Widzew domaga się powtórzenia meczu z Wisłą z uwagi zdarzenie z doliczonego czasu drugiej połowy. Sędzia Damian Kos uznał wyrównującego gola dla "Białej Gwiazdy", choć w akcję był zamieszany piłkarz znajdujący się na pozycji spalonej. W efekcie tego trafienia konieczne było rozegranie dogrywki, w której mecz na swoją korzyść rozstrzygnęła drużyna z Krakowa.
Zdecydowanie na wniosek Widzewa zareagował Jarosław Królewski, który już kilka dni temu stwierdził, że nie będzie traktował go poważnie. Tłumaczy to m.in. przepisami obowiązującymi w rozgrywkach.
- Błędna decyzja sędziowska z wykorzystaniem systemu VAR nie może być podstawą żadnych roszczeń, w tym nie może być podstawą żądania ponownego rozegrania meczu — zostało to wyraźnie przewidziane w Regulaminie PP. Rozumiem, rzecz jasna próbę nagłośnienia sprawy odnośnie jakości decyzji sędziowskich, myślę jednak, że nawoływanie do powtórzenia meczu na kanwie ducha fair play to próba odwrócenia uwagi od tego, że Wisła Kraków, drużyna pierwszoligowa, była od ekstraklasowego Widzewa po prostu o klasę lepszą. Takie są po prostu fakty - podkreśla Królewski w rozmowie z portalem przegladsportowy.onet.pl.
- Wisła Kraków wielokrotnie w przeszłości mierzyła się z problemami związanymi z wypaczeniem wyników swoich meczów w związku z podejmowanymi decyzjami sędziowskimi. Temat ten był często podnoszony przez klub na przestrzeni ostatnich lat, lecz Wisła Kraków nigdy nie domagała się powtórzenia meczu, zdając sobie sprawę, że może to wręcz doprowadzić do obniżenia jakości pracy zespołów sędziowskich i stworzyć niebezpieczny precedens dla powtarzania poszczególnych spotkań w przyszłości… bo przecież każdy mecz można powtórzyć - dodał prezes Wisły.

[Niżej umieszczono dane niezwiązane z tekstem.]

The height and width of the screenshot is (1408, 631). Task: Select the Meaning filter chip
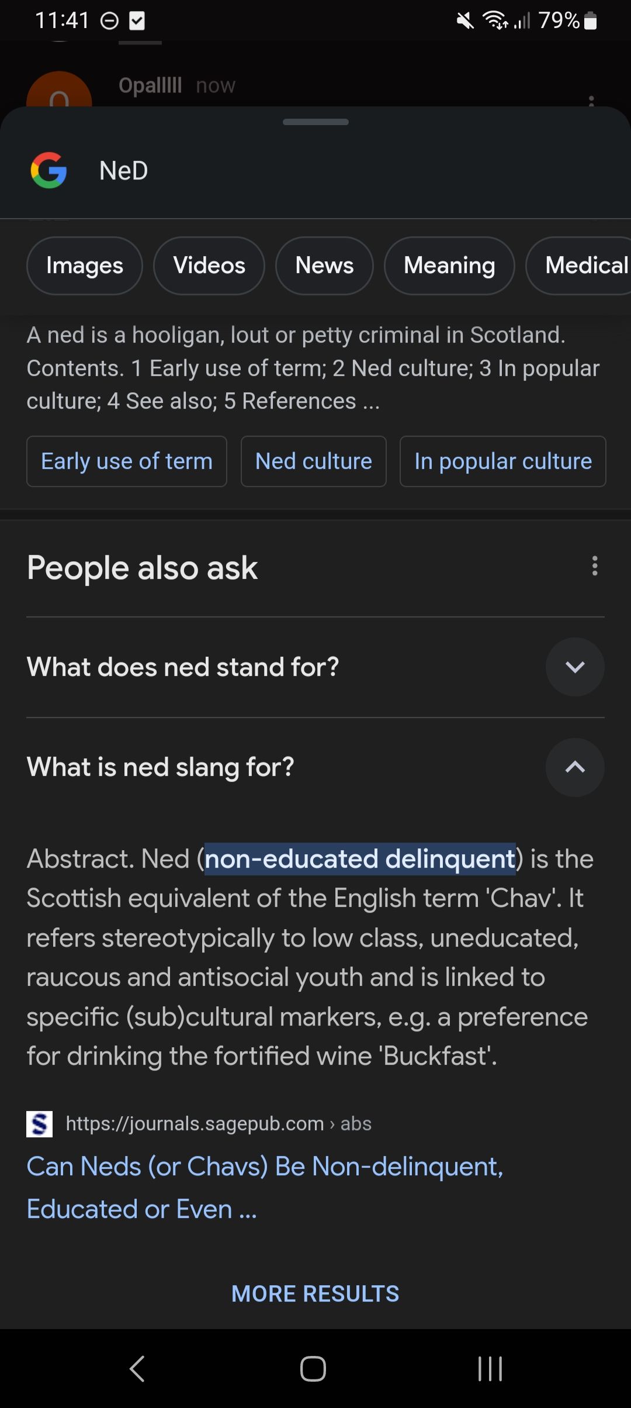[449, 265]
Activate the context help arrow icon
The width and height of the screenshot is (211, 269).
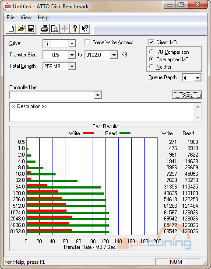pyautogui.click(x=85, y=28)
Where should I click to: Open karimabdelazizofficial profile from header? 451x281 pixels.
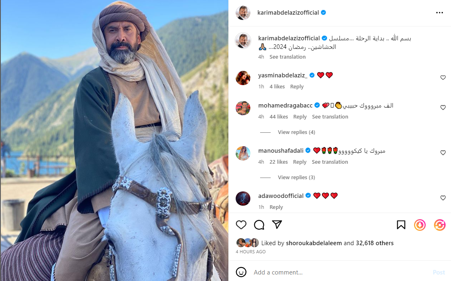(288, 13)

Królewski podkreślił, że w trakcie meczu z Widzewem jego drużyna mogła zostać poszkodowana w kilku sytuacjach. Nie zgadza się też z tym, by deprecjonować osiągnięcie jego zespołu.
- Wisła Kraków uważa, że próby narzucenia ogólnej narracji w mediach, sugerującej jej niezasłużone zwycięstwo w tym meczu, są sprzeczne z ideą sportu oraz fair play. Tego dnia Wisła Kraków była drużyną wyraźnie dominującą nad swoim rywalem w niemal wszystkich aspektach spotkania, obejmujących zarówno klarowność sytuacji bramkowych, tempo gry, jak i inne istotne statystyki pozwalające ocenić jakość występu obu zespołów. Z tej przyczyny Wisła Kraków w pełni zasłużenie awansowała do kolejnej rundy Pucharu Polski - podsumował Królewski.
Wisła zna już swojego rywala w półfinale Fortuna Pucharu Polski. Zagra w nim z Piastem Gliwice.